The KI-I was founded in the year 2003 following an initiative by the Upper Austrian local government. It is supported by the following organisations:
The prime objective of KI-I is to improve the living conditions of people with disabilities and elderly people. The KI-I can be seen as a platform for information exchange in this area. It builds a bridge between fundamental research, application and teaching. The KI-I offers support for institutions and companies when dealing with projects for the improvement of the integration of people with disabilities in a social and job-related context.
By establishing a network of institutions and companies, a wide spectrum of know-how will flow into projects, which lead to innovations in facilities of the target groups and give incentives for the Upper Austrian economy.

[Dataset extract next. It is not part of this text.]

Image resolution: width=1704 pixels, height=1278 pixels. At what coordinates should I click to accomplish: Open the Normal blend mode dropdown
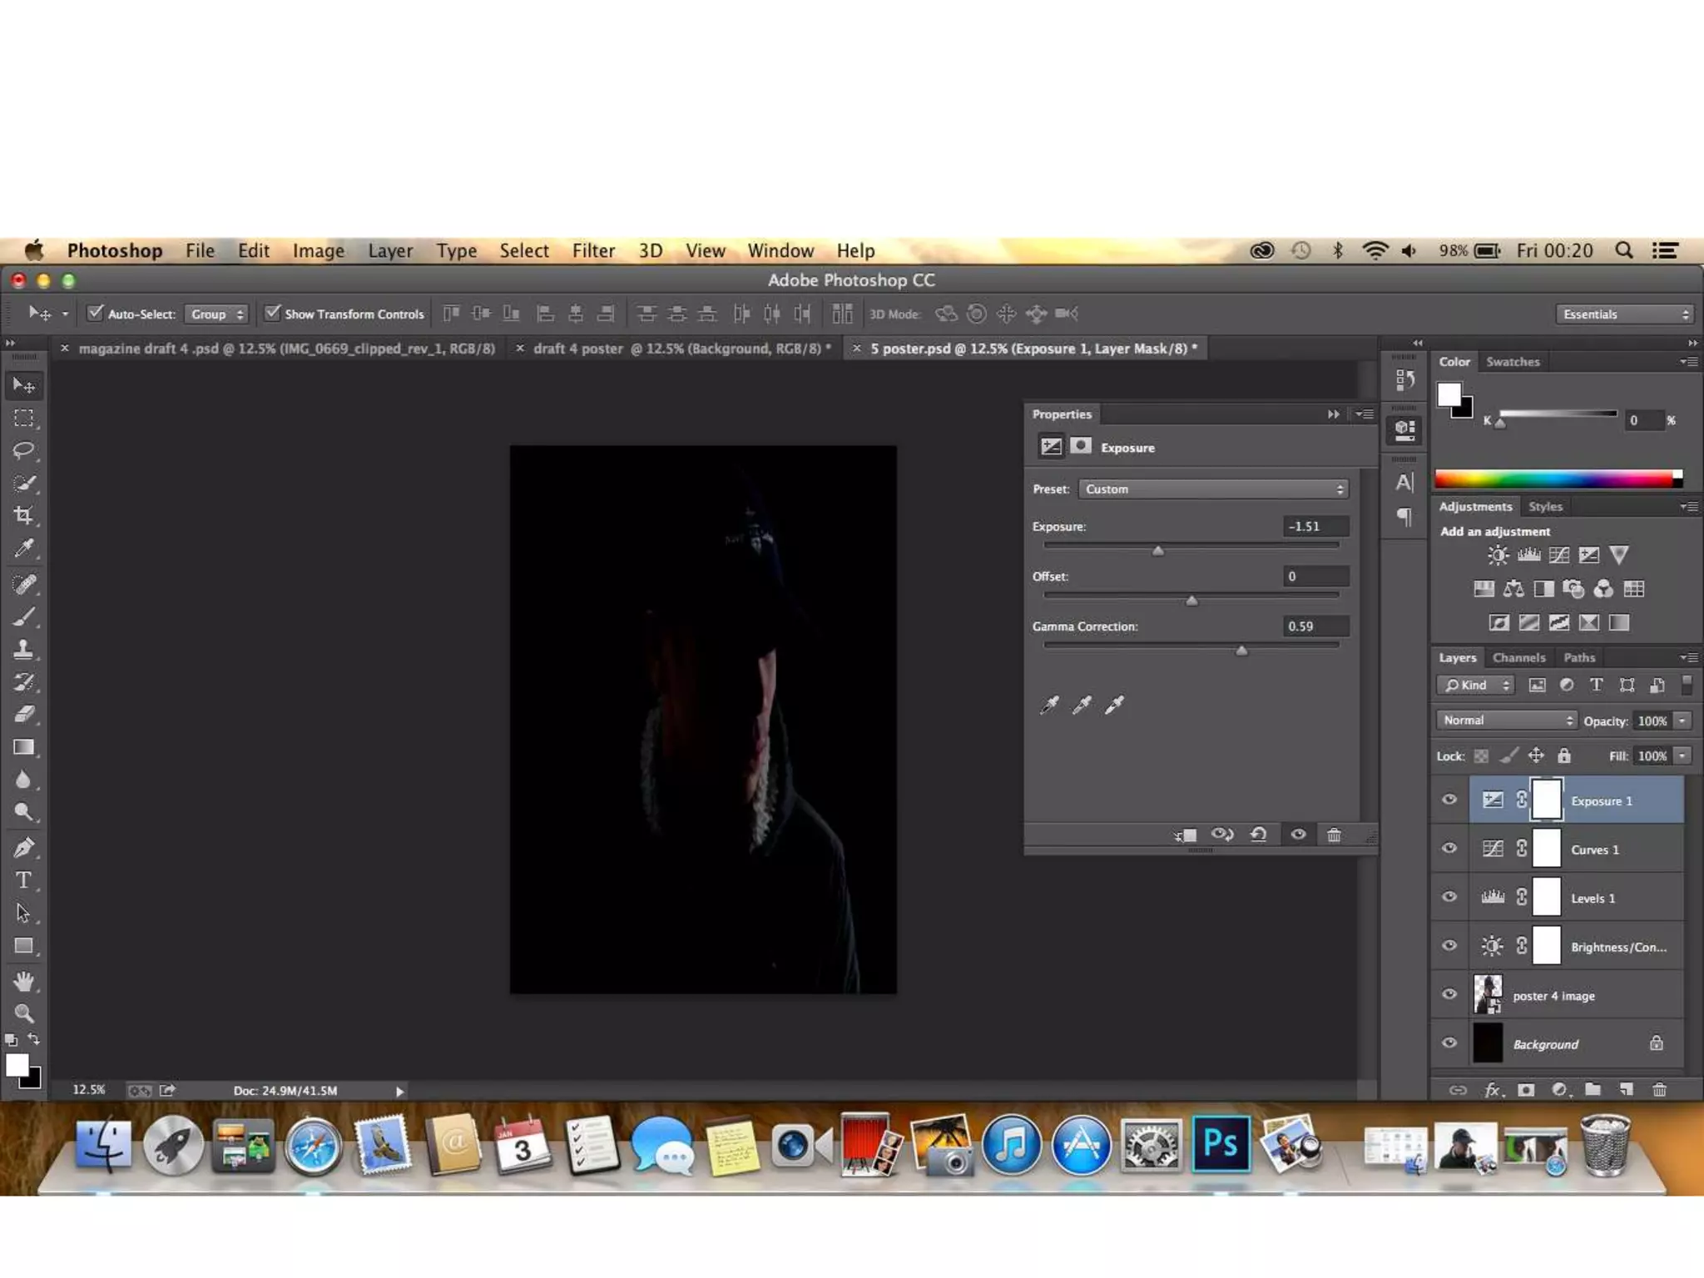[x=1506, y=721]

Acting as an information platform in the areas of ICT, Assistive Technologies, accessible web- and software design as well as Easy-to-Read the KI-I organises consultancy, seminars and know-how transfers, but also events that are targeted at a larger audience, like for example the annual IKT-Forum.
The knowledge gained in many projects is not only used in the projects themselves, but is also used in a scientific manner. Frequent publications at scientific conferences as well as in journals and books confirm that the KI-I is up to date in its research and that the results are internationally accepted.
The KI-I is independent and open for all actors in the field. It is to be seen as a companion, supporter and multiplier, but never as a competitor. The KI-I is unique in Austria and also beyond.
KI-I stands for Information Technology Competence Network to promote the integration of people with disabilities. From the KI-I staff, eleven have a disability, and the range is wide, ranging from limitations on mobility to visual impairments to mental impairment. The areas of application range from technical management to research, peer surveys and training. Currently, the KI-I also employs 7 people with mental disabilities. They are trained peer interrogators using the nueva method. They have double expertise in these surveys, on the one hand through their three-year training, and on the other hand through belonging to the group of those who interview them. Some of them come from many years of supervised employment. Pioneers Employees with disabilities show in their daily work what this target group is capable of when the conditions are right. In addition to lectures and counseling, colleagues with intellectual disabilities were lecturers at the JKU or held guest lectures at the PH OÖ or the School for Social Care Professions of Caritas Upper Austria. In total, 13 lectures and workshops were held by colleagues with mental disabilities. An important criterion for success is meeting at eye level, employees with disabilities are equal peers and have rights and duties. It is important for employees with mental disabilities to be aware that they have to take responsibility for their actions.